About this exercise:
Pictures are not part of the answer. Write out exactly the lines from the one containing "This screenshot has height=439, width=482." through the end of the material below.

··········

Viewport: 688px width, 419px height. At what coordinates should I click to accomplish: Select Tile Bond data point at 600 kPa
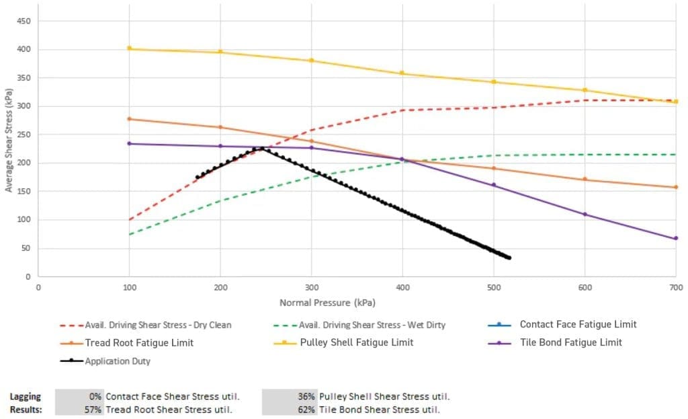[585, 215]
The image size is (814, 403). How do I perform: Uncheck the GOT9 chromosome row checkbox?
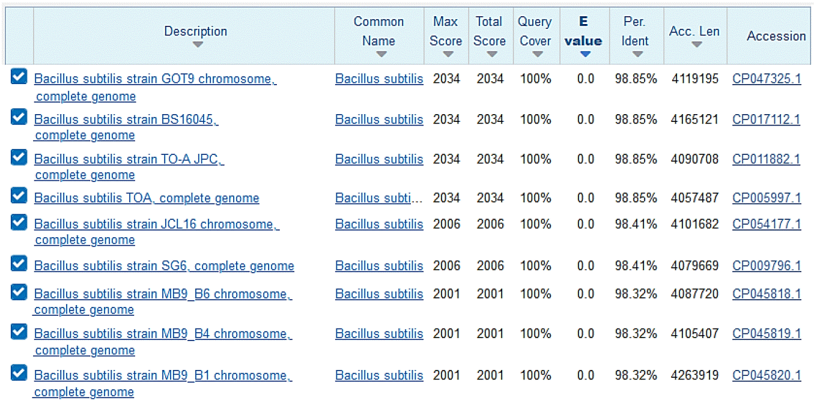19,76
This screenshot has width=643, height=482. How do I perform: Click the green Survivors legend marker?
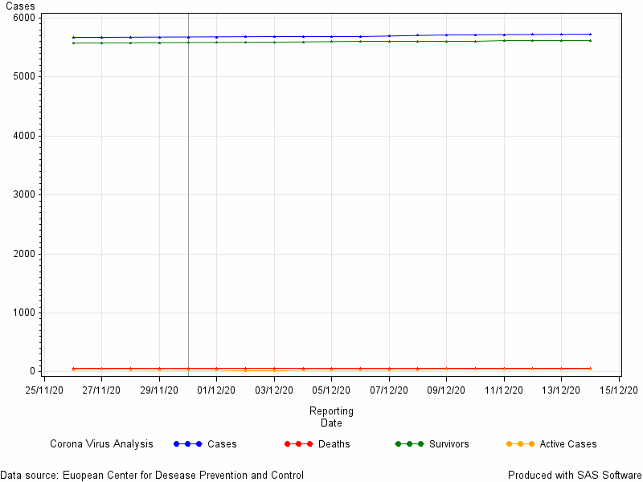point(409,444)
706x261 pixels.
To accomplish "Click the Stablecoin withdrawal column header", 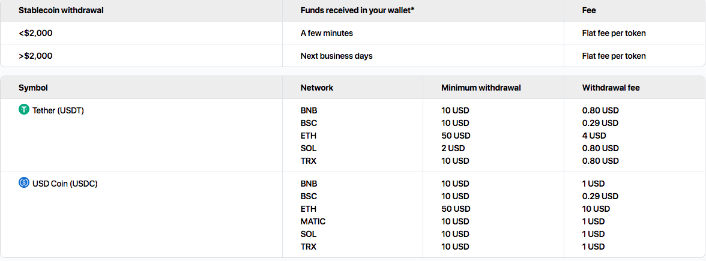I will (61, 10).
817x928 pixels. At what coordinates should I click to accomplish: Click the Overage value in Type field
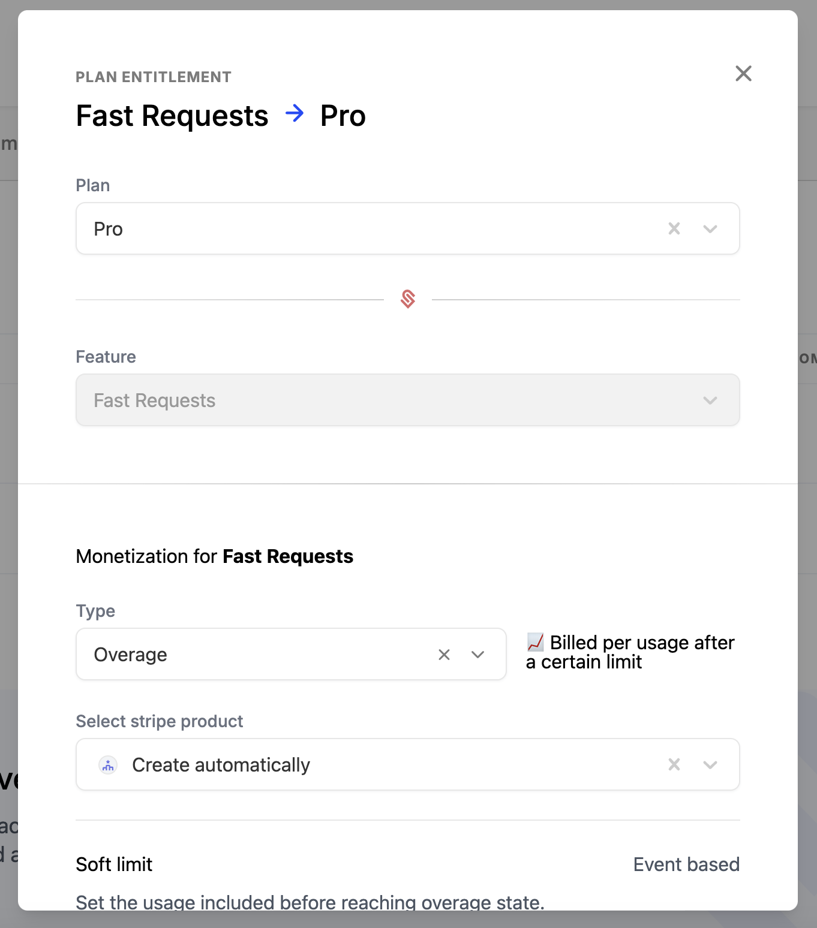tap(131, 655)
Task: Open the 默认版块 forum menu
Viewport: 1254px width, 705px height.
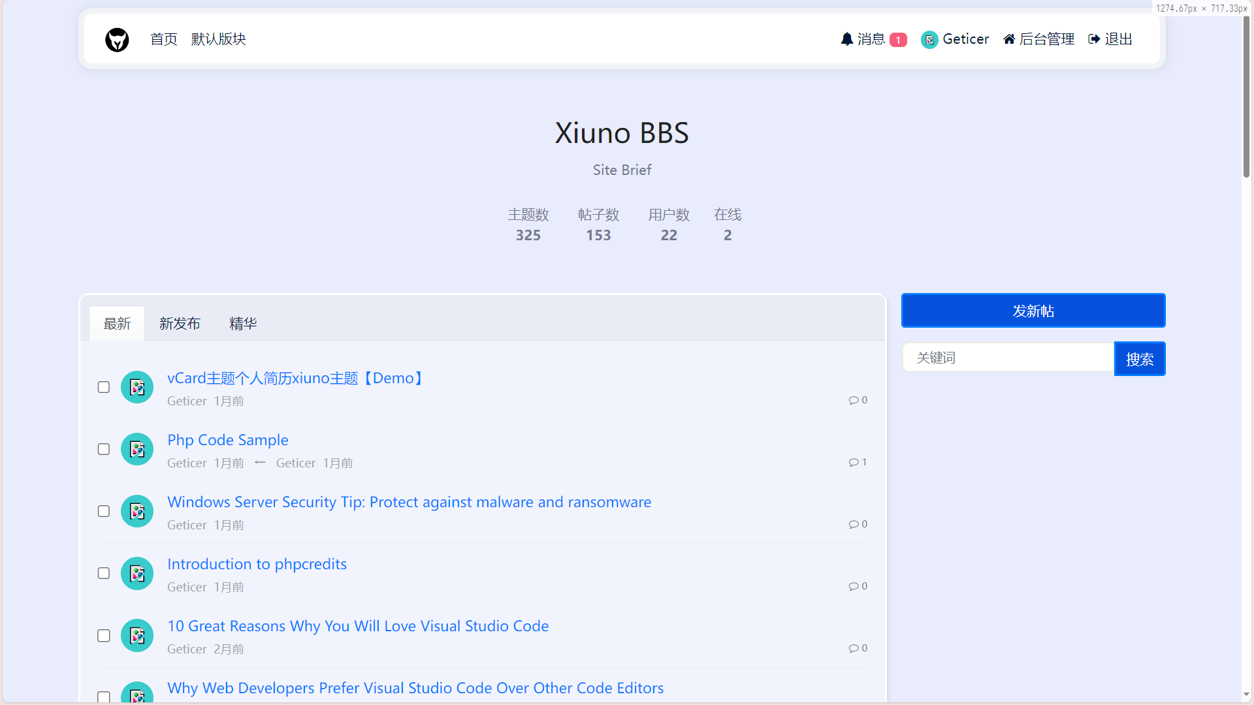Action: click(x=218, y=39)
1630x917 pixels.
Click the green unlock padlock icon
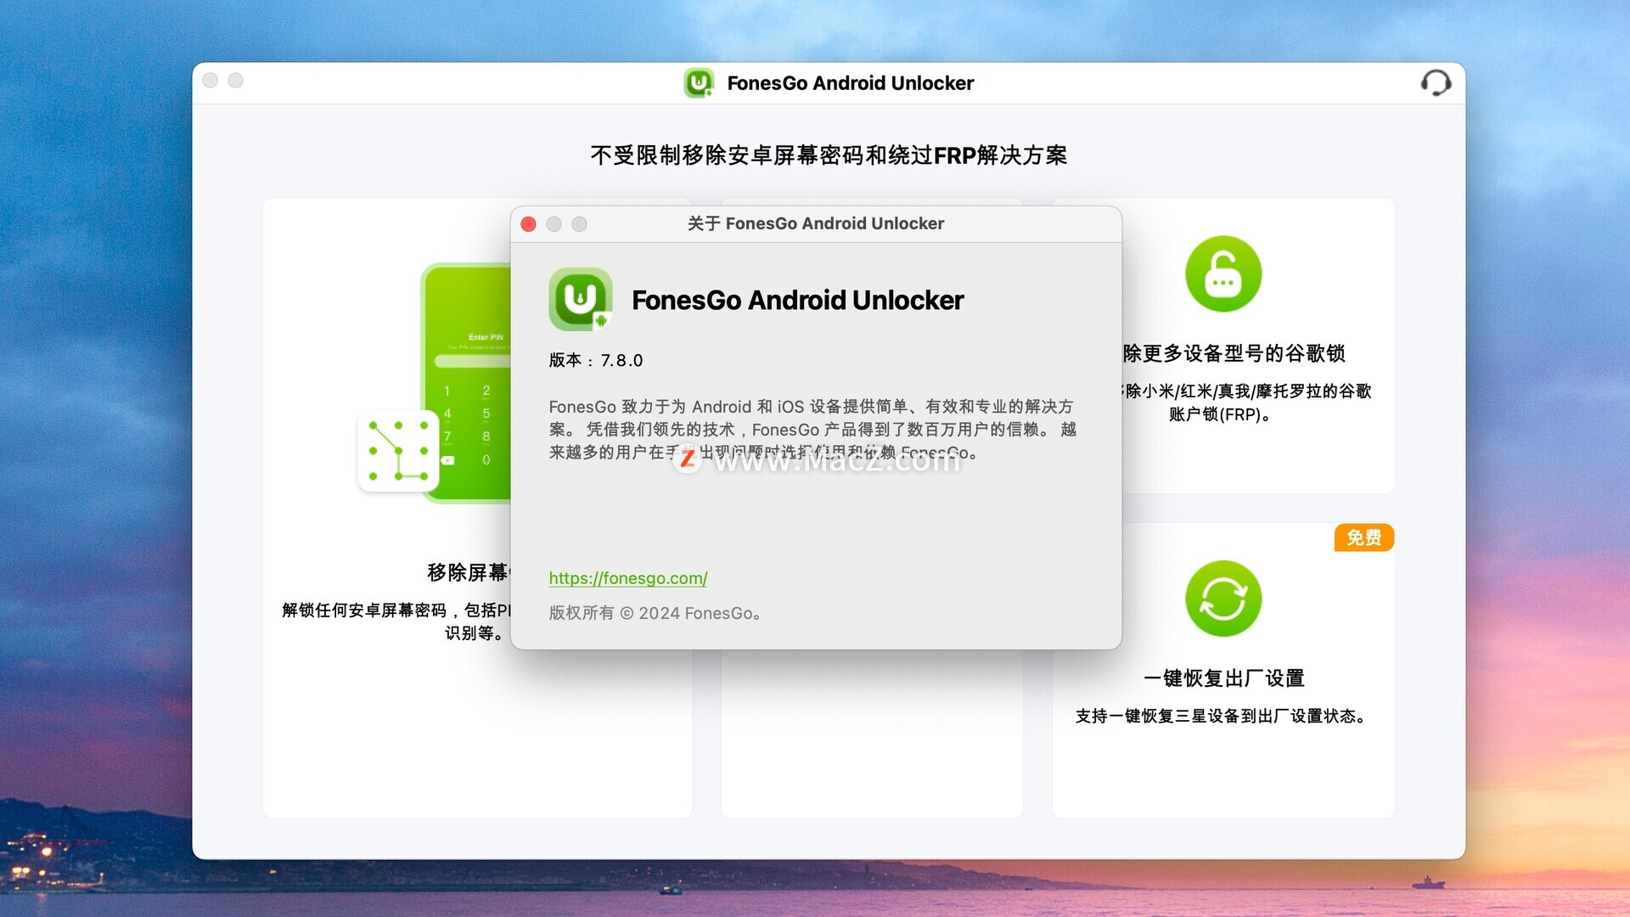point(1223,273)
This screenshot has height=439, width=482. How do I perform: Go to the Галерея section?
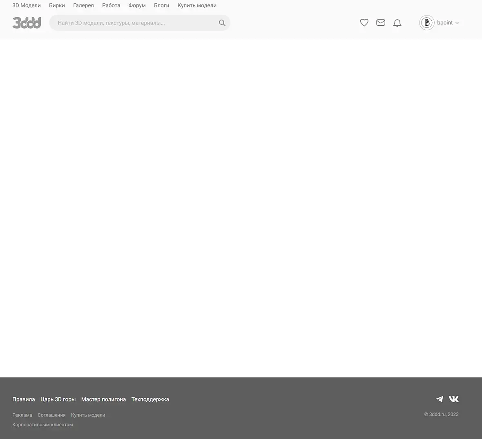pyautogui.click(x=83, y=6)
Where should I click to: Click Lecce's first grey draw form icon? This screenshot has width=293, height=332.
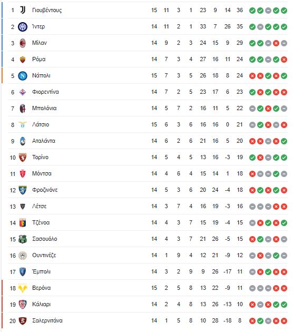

··········

Task output:
This screenshot has height=439, width=482. How do I perform: Go to the Галерея section?
pyautogui.click(x=83, y=6)
Where should I click to: Click Lecce's first grey draw form icon? This screenshot has width=293, height=332.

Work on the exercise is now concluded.